With the destination flexibility of US LNG contracts and hundreds of LNG cargoes on the water at any time, there are ways to trade and swap the gas around, he said, potentially easing the short-term impact.

ON THE HORIZON

Still, swaps carry fees with them, which could raise the delivered cost of the LNG, Jowdy said. And Hutchison flagged longer-term concerns, urging both sides to return to the bargaining table.

"The issue that concerns us is that these are two of the largest players in the LNG market ... and anything that stands between the two continuing to work toward long-term relationships which permit greater capacity to be built in the United States is an opportunity lost," Hutchison said. Those concerns extend to Chinese companies considering long-term contracts or making equity investments in US projects. In addition, some US developers have considered sourcing some fabrication work for their facilities in China, he said.

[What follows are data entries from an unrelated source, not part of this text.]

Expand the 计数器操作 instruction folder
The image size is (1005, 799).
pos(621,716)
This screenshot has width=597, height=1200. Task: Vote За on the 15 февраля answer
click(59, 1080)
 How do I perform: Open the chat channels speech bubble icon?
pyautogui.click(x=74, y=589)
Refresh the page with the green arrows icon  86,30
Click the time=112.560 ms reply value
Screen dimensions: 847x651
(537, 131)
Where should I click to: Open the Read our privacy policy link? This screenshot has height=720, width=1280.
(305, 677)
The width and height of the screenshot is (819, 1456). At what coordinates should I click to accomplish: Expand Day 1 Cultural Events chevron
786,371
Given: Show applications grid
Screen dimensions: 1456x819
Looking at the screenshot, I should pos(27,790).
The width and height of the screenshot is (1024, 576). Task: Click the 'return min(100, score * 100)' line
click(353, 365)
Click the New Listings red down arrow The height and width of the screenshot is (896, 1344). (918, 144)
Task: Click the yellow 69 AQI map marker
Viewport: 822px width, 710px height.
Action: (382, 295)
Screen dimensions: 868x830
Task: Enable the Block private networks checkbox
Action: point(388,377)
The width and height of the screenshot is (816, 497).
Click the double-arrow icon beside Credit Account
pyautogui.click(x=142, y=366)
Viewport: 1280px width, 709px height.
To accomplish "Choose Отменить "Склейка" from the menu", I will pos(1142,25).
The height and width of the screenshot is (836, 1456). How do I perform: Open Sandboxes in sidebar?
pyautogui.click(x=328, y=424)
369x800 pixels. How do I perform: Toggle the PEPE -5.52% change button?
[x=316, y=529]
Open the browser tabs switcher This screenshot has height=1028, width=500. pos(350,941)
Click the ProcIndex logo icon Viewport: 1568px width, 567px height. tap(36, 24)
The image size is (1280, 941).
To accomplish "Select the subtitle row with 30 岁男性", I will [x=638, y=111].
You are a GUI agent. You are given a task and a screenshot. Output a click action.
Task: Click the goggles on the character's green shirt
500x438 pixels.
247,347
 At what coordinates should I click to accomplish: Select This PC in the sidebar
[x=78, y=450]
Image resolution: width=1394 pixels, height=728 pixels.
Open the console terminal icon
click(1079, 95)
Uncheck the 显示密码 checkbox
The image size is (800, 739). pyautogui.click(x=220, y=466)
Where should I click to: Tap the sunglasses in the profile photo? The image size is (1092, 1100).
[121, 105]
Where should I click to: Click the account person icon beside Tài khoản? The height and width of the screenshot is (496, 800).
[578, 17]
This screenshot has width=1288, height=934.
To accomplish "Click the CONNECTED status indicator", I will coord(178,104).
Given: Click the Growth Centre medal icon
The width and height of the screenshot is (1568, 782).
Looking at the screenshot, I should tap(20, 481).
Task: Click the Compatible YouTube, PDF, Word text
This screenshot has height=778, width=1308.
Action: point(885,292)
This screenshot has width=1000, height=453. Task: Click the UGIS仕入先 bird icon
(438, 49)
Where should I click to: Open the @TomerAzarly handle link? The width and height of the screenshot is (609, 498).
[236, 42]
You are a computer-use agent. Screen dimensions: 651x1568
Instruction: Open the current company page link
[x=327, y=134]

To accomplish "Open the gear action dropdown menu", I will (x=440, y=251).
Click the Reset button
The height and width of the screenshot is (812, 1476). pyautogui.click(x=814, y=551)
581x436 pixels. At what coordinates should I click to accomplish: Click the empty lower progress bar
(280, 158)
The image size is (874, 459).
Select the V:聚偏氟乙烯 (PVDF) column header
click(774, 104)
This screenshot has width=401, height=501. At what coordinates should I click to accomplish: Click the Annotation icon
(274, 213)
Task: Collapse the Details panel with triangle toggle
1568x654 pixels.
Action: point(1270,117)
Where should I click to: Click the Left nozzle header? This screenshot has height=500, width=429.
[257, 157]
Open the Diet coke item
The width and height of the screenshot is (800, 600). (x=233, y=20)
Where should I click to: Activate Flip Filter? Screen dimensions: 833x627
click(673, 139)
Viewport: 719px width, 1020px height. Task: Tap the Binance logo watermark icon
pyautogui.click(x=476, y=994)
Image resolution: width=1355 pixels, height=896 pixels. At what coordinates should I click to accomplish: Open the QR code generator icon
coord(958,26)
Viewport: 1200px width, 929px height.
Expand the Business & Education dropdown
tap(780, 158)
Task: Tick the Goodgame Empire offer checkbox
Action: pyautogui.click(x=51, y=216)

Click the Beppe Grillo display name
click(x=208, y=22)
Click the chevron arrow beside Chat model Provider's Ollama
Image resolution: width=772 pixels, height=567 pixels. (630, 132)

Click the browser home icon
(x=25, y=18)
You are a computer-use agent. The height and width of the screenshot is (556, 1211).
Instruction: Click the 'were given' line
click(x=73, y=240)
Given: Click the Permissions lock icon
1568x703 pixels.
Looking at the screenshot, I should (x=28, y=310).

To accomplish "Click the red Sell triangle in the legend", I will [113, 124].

Charles Riedl of the Center for Liquefied Natural Gas in Washington said "we are deeply troubled" and urged a quick resolution, warning that certainty is key for the US industry, where time lines are years long and investments are worth billions.

"Pricing US LNG out of a key market undermines its competitiveness and ability to reduce the US trade deficit while providing good jobs at home and growing the economy," he said.